The “Ban MDN” Smear Campaign

Smear campaigns in the Maldives have an identifiable pattern and modus operandi. A known, and often a well respected, religious group publishes material online accusing another group or an individual of being anti-Islamic. It then gets picked up by violent groups and political opponents. 

The smear campaign against MDN began days after the NGO published its review of the government-proposed amendments to the Anti Terrorism Act in September 2019. It rapidly escalated into a violent protest that moved from online to offline spaces and spread throughout the country. Dozens of people demonstrated on multiple islands calling to burn and kill the authors of the report and ban MDN. The law enforcement, however, was absent from these scenes. 

An anonymous Twitter handle called @SecularErazer began doxxing MDN and its staff as early as August 2019. Twitter posts alone carrying the hashtag #BanMDN exceeded 39,000 by February 2020 and continues to be used today despite MDN’s local deregistration. The smear campaign has now evolved into using MDN as a dog-whistle term to refer to secularism and those who identify as liberal Maldivians. 

“We have to shut you down or we may lose the government” 

“We had to sacrifice MDN, you have to understand what was at stake” 

These are but some of the justifications used at the time by those who took the decision to ban MDN. Official responses from the government to the UN Special Procedures have asked the UN to “view this as an isolated incident”. The government stated that the incident had the potential to cause a threat to national security.

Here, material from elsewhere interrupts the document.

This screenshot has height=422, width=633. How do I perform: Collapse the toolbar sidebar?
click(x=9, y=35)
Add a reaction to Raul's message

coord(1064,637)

What remains clear is that it was a critical inflexion point for the country. Not a single politician or civil society actor or human rights activist in the Maldives unequivocally and publicly said MDN’s ban is unacceptable, or at least that it was arbitrary in every sense of the word. Fear is a word that was casually thrown around at the time. It is also used very selectively when the perpetrators of violence are interconnected to those behind religious extremists. In a small community like the Maldives, there is barely a degree of separation between corrupt politicians, zealous clerics, and violent groups.

It is the bare minimum to say that human rights workers should be able to work freely and without threats. It should not be controversial to say that people have the right to live and work in their home country. To give back and serve your community. And in a country where violent groups kill, violently attack, or force into exile journalists and activists—it is even more important for state officials to reiterate these simple truths. If this is the reality of the strangled media freedom and civic space, what does it mean for those vulnerable individuals and groups whose rights they defend?

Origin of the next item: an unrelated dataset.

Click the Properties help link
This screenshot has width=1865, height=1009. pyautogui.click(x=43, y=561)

The truth is, banning MDN was due to more than just a lack of principles and values or a lack of respect for the rule of law. Local politicians and NGOs directly benefited from MDN’s forced deregistration. 

The Roots of Sectarian Violence

It goes without saying that those who would most benefit by silencing MDN are those religious hardliners profiled in the 2015 MDN report on the drivers of violent extremism in the Maldives. The profiles are supported with evidence of violent extremist content those individuals and organisations have been promoting in the country for years without interruption. These include messaging in government-approved sermons and other informal mediums. 

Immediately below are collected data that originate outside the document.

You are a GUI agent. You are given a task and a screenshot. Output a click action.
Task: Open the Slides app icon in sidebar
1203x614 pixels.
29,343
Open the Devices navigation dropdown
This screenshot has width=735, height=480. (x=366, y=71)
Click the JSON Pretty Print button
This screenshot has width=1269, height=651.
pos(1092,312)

Regardless of whether MDN is silenced or not, the evidence in the report has been with the authorities for over six years. To say the least, the only people the government and violent non-state actors have come after are the authors of the report and the organisation that commissioned it. The violent extremists profiled in the report remain free and continue to spread the radical ideologies in the Maldives. This has resulted in dozens being forced to flee the Maldives since Solih took office, afraid for their lives after being targeted by violent groups. 

Three groups that greatly benefited from the persecution of MDN were Salafi groups, the Ministry of Islamic Affairs, and violent extremists. On 11 October 2019, Sheikh Ilyas Jamal, an official at the Islamic Ministry publicly said: “We were very concerned when this report surfaced. When we look at the report we see very dangerous matters. The introduction itself says this research was foreign-funded. We know the writers were well-paid. How can such research be conducted in a 100% Muslim country?” The Islamic Ministry official then went on to use a hadith to urge vigilance over “the enemies of Islam.” It did not matter that this was not a religious publication, but a study conducted by an NGO based on human rights standards. It was seen as heresy. 

A video sermon from Salafi cleric, Abdul Salam, leading an organisation named Jamiyya Salaf, speaking at a mosque threatened the Maldivian government with consequences if it did not ban MDN: “I say to the security services, counter-terrorism agencies, People’s Majlis, and the President; we, the scholars and advisors, cannot prevent ‘(violent) youngsters’ (from harming people) living in this country, who believe we a have a right to criticise Islam and the Prophet. (For that reason) we call on the authorities to prevent people who promote these rights.” In the Maldives, the word “youth” is sometimes used synonymously with young offenders in criminal gangs.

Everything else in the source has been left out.